It’s a myth that as long as you brush your teeth, you shouldn’t have bad breath.
Bad breath, or halitosis, is characterized by an unpleasant odor of the mouth. Bad breath can be made worse by the types of foods you eat and other insanitary lifestyle habits.
Bad breath odors vary, from person to person, cause to cause. You see, some people worry too much about their breath even though they have little or no mouth odor, while others have bad breath and don’t know it. Because it’s difficult to assess how your own breath smells,
Bad breath can be embarrassing and tough on those around you, it can affect your self-esteem as well as your self-confidence.
So what causes bad breath?
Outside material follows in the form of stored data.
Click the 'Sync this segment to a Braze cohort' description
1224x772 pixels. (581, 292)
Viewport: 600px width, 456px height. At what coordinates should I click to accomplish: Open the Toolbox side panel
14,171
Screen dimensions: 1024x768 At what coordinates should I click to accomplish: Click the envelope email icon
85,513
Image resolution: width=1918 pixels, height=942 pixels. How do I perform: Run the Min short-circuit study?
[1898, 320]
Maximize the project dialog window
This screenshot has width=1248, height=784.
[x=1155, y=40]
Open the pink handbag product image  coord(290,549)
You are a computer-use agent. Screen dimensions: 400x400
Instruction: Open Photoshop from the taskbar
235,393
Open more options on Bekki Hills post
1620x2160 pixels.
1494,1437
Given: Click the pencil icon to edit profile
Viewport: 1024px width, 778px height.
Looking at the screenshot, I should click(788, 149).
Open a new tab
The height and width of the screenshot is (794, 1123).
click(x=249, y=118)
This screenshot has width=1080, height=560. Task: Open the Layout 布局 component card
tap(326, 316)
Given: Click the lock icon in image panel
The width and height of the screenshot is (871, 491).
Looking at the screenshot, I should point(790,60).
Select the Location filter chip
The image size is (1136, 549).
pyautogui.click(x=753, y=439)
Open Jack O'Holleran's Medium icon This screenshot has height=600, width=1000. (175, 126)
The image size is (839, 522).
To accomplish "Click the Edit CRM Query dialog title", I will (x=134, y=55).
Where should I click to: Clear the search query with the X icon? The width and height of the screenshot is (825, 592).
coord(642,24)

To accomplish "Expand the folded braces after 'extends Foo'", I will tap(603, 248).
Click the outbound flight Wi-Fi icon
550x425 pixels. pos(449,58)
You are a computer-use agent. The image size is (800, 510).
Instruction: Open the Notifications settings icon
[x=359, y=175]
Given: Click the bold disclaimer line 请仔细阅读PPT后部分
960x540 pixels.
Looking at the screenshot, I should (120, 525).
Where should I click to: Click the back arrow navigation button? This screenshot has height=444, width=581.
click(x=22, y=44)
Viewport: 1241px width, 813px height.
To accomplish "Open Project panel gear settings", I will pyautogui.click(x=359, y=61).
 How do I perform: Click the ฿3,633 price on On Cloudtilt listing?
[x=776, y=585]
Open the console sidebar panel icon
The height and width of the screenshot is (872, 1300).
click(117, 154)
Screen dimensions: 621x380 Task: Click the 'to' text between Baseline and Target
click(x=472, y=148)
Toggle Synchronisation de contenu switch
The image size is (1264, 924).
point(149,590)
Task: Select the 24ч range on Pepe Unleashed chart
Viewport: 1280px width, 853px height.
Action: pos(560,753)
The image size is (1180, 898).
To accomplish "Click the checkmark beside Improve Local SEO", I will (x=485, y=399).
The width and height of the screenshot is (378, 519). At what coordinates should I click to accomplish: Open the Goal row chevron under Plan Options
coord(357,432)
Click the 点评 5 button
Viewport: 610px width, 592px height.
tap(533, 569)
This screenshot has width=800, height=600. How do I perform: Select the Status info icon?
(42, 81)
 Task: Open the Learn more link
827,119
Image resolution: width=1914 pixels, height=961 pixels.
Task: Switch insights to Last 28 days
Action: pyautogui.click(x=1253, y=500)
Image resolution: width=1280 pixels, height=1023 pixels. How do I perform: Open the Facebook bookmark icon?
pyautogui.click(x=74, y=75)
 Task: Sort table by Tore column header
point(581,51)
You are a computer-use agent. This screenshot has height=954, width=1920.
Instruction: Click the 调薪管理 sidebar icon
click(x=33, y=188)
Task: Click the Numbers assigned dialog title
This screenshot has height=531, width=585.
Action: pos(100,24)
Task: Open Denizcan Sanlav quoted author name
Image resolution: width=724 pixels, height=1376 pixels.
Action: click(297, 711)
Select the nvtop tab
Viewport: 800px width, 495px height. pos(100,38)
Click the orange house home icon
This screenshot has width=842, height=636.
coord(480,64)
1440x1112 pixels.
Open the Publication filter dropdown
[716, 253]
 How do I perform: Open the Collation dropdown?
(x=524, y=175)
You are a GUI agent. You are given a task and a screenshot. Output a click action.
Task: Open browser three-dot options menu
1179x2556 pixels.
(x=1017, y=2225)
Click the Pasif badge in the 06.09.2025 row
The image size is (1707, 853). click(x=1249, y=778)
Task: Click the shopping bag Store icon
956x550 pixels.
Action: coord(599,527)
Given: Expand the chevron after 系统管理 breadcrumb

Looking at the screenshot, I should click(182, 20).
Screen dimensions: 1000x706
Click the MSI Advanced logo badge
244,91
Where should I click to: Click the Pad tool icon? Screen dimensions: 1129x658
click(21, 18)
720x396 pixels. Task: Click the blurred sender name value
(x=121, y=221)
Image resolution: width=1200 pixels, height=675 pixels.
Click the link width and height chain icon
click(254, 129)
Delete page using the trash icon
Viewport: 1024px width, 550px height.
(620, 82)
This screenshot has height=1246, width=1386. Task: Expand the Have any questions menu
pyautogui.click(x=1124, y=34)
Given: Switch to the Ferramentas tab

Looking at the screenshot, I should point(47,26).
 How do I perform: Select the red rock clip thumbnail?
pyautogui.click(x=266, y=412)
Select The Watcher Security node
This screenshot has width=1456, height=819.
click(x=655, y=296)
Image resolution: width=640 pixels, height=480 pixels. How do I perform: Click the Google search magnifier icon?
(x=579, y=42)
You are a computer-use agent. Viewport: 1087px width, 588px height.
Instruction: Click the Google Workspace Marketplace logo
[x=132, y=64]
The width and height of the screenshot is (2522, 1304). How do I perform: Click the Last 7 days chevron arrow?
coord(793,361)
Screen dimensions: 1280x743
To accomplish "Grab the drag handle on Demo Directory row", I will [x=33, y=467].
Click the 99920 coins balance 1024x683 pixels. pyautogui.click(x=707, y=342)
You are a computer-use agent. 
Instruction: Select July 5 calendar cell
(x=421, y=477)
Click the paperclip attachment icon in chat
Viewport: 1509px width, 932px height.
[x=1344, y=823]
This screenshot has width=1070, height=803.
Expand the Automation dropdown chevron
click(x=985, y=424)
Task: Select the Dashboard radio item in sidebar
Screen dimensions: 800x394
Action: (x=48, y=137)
Here are some factors that may be its underlying cause:
Poor dental hygiene. The most common cause of bad breath is poor oral hygiene. If you don’t brush and floss daily, food particles remain in your mouth, causing bad breath. A colorless, sticky film of bacteria (plaque) forms on your teeth and if not brushed away, plaque can aggravate your gums (gingivitis), contributing to bad breath. Also, dentures that aren’t cleaned on a regular basis or don’t fit as it should be can cause bad breath.
Food and drinks. Eating strongly flavored foods – namely garlic, onions and spices – is likely to make your breath smell – but it doesn’t mean that it’s bad. Same goes with strong-smelling drinks – such as coffee and alcohol. Bad breath caused by food and drink is usually momentary, and can be avoided by not eating or drinking these types of food and drink too often. Good dental hygiene will also help.
Dry mouth. Saliva helps rinse out your mouth, removing particles that may cause bad odors. A condition called dry mouth can contribute to bad breath because production of saliva is decreased. Dry mouth naturally occurs during sleep, leading to “morning breath,” and is made worse if you sleep with your mouth open.
Crash dieting. Fasting and low-carbohydrate diets can also cause bad breath. These cause the body to break down fat, which produces chemicals called ketones that can be smelt.
Smoking. The smoke itself that is put into your mouth already makes it obvious that it can affect your breath. Smoking can also stain your teeth, irritate your gums and lessen your sense of taste.
Maintaining good oral health and limiting things that aren’t good for it are necessary to reducing and prevent bad breath. Make sure to also schedule regular dental visits for a dental cleaning and checkup but it’s you who must turn to your food and lifestyle to completely address this condition.
Brush thoroughly twice a day with fluoride toothpaste to remove food debris and plaque, and brush your tongue, too.
Talk to your dentist if you’re concerned about bad breath.